What is expected:
For this exercise, write out only the lines of the entries below from the one with "Task: Select the" up to and including the one with "Screen dimensions: 611x564", exactly as they are. Pictures stay out.

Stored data
----------

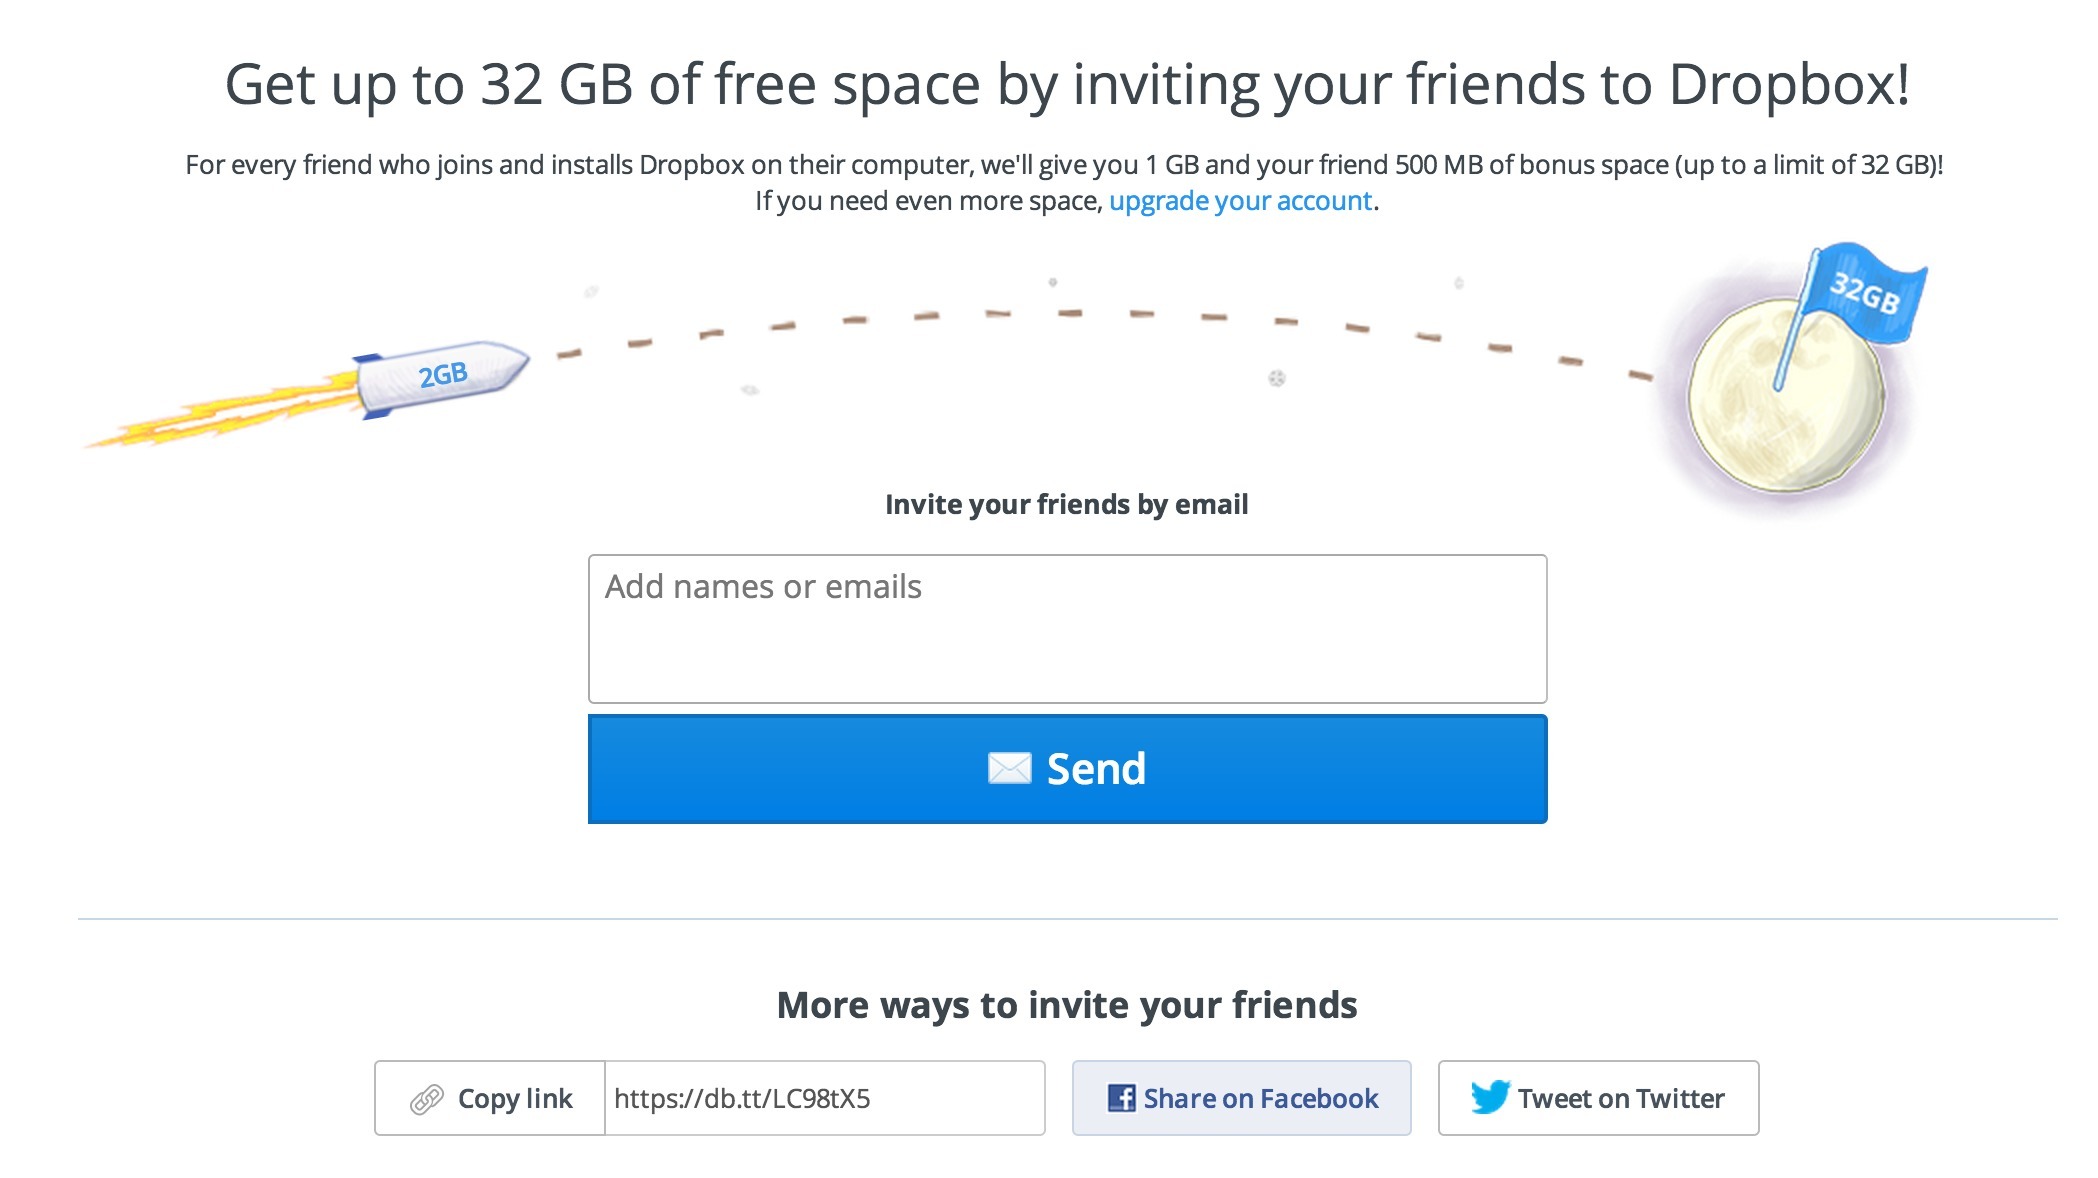Click the Tweet on Twitter text

tap(1620, 1099)
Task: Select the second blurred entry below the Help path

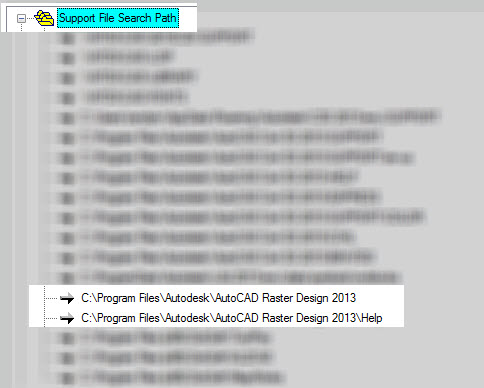Action: tap(178, 357)
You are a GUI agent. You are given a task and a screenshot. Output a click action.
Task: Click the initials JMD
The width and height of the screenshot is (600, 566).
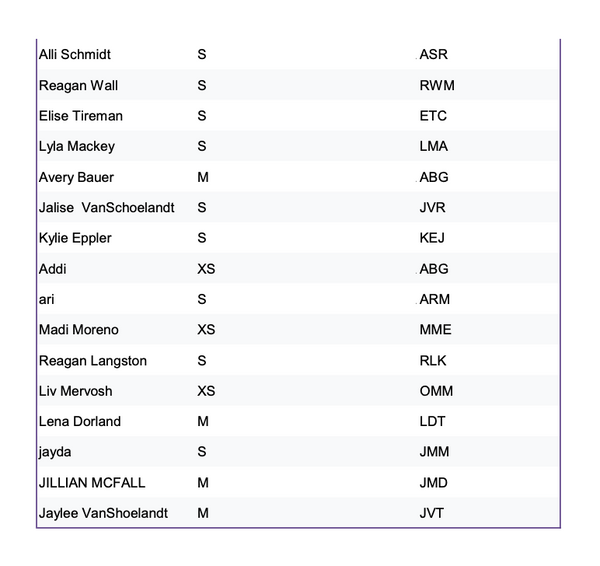click(434, 483)
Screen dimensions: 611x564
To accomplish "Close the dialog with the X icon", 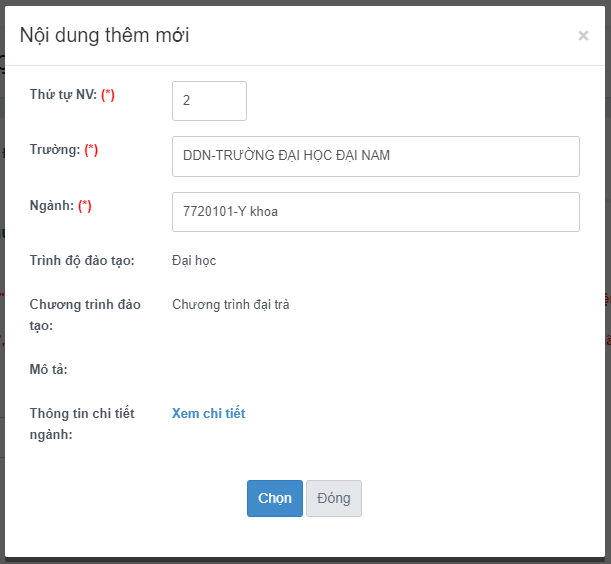I will click(583, 35).
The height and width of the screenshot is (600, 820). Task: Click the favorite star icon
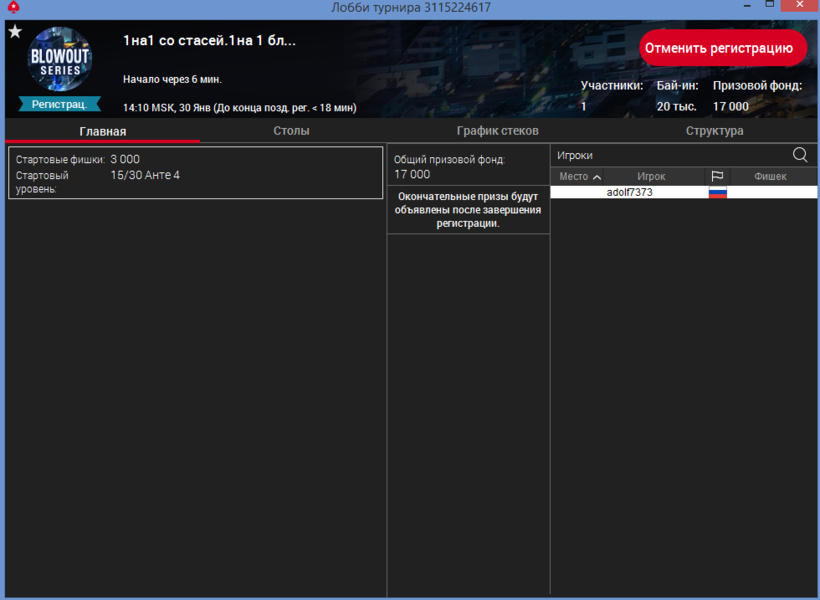(x=15, y=32)
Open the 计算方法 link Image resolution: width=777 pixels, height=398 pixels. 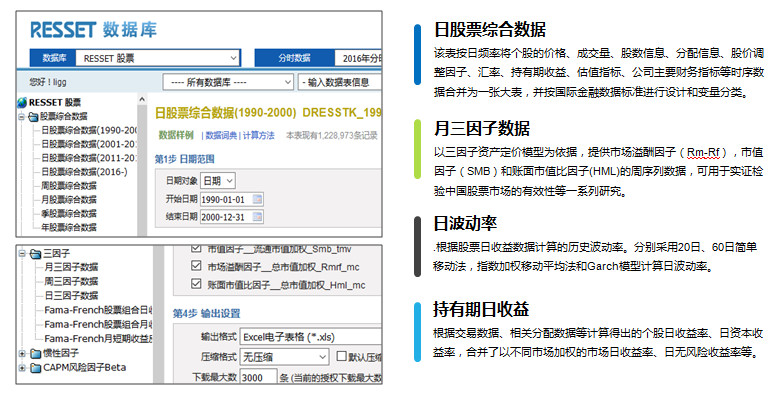(258, 135)
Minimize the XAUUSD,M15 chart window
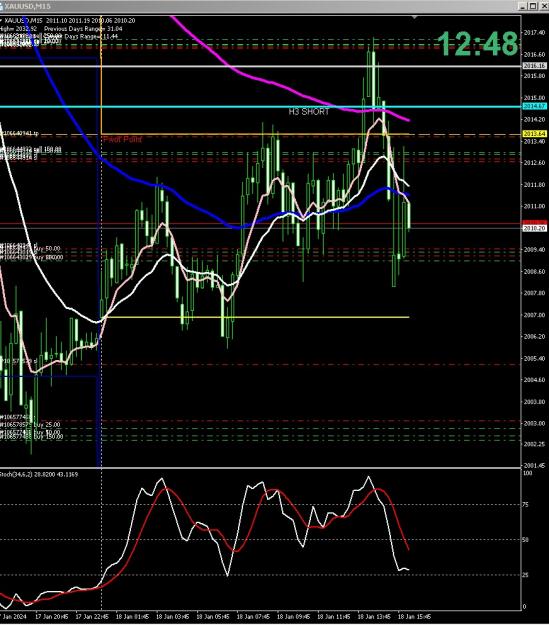This screenshot has width=549, height=625. click(x=523, y=6)
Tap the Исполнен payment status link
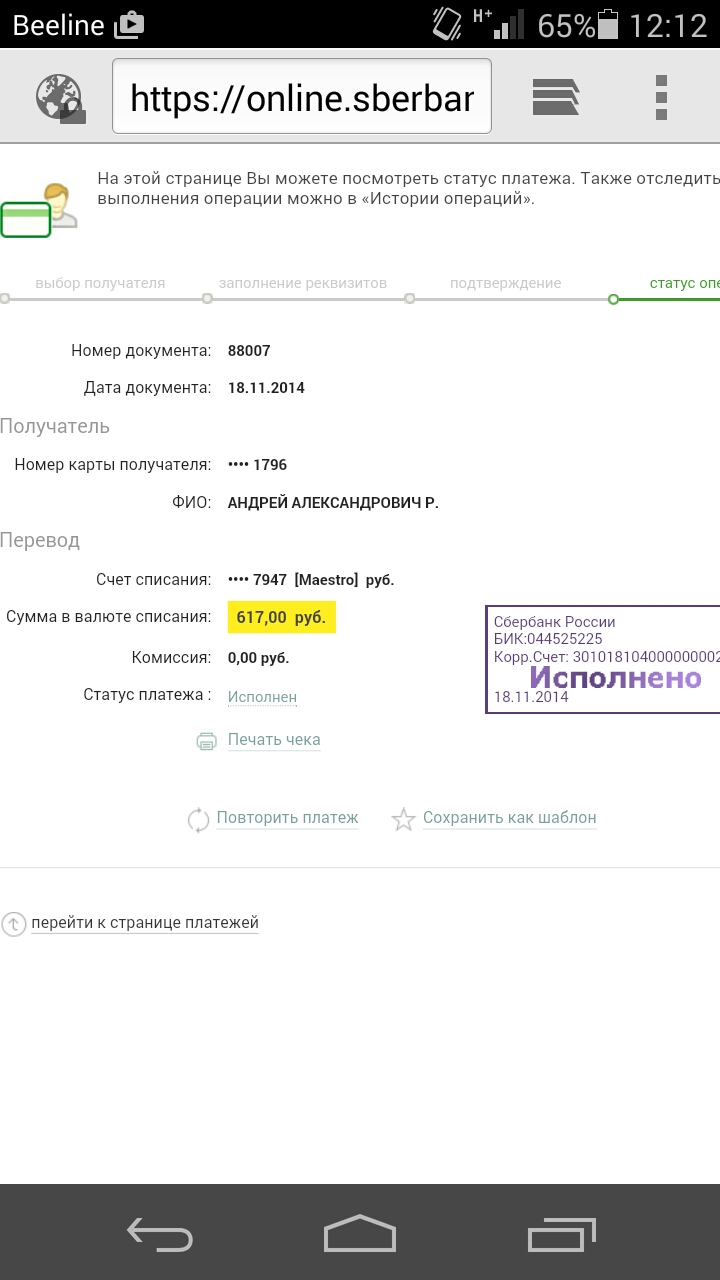 point(262,697)

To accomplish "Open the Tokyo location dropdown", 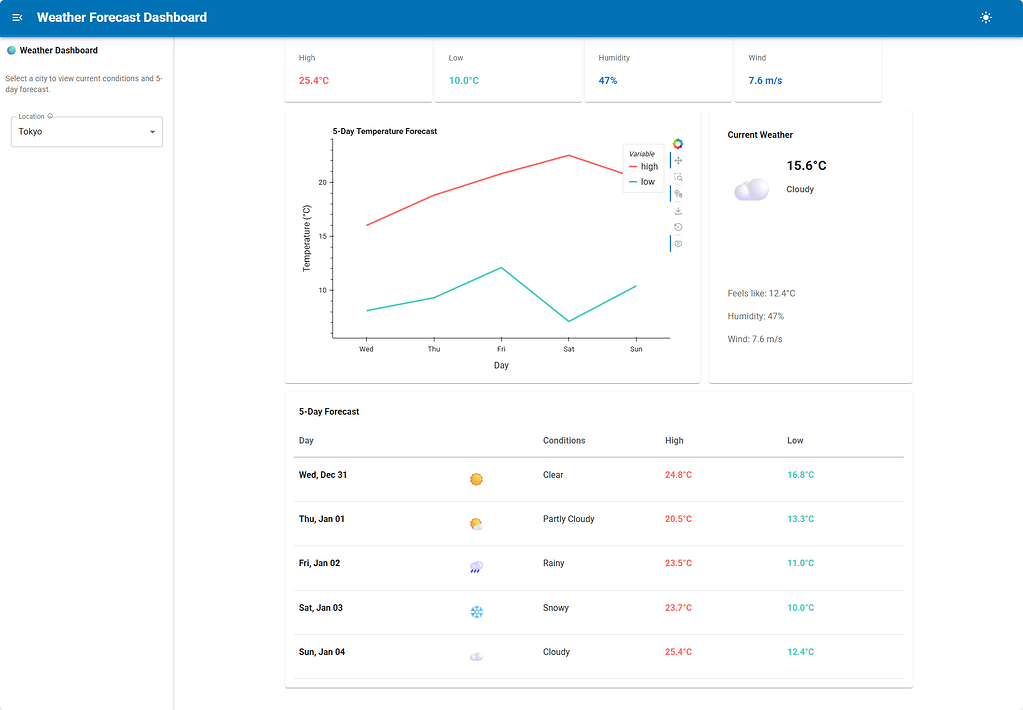I will point(87,132).
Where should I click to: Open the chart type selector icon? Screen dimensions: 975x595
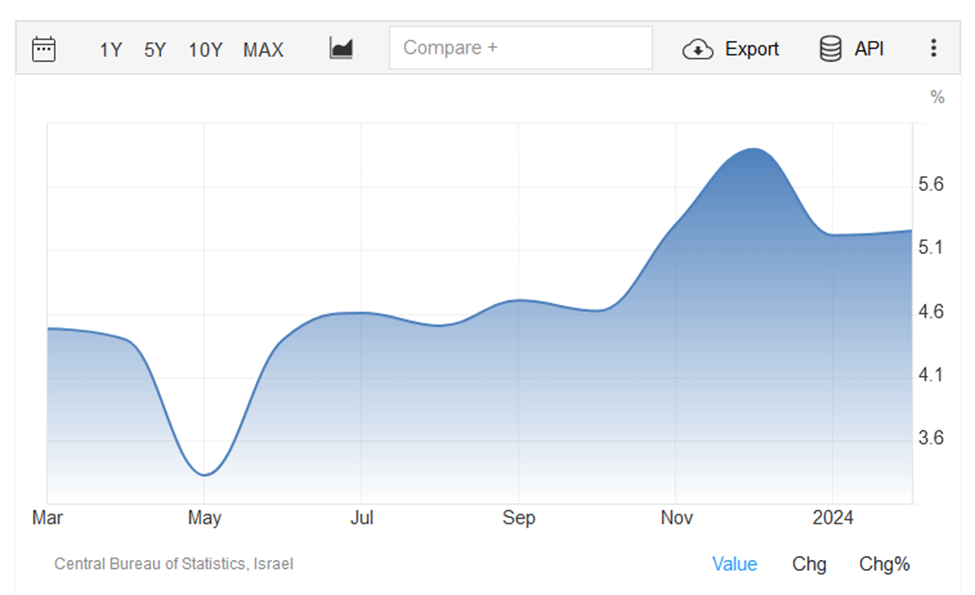click(341, 48)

----------

Exercise answer:
Task: Select the second blurred entry below the Help path

Action: tap(178, 357)
You are a GUI agent. You are given a task and a screenshot. Output a click action.
Task: Click the initials JMD
The width and height of the screenshot is (600, 566).
click(434, 483)
Screen dimensions: 611x564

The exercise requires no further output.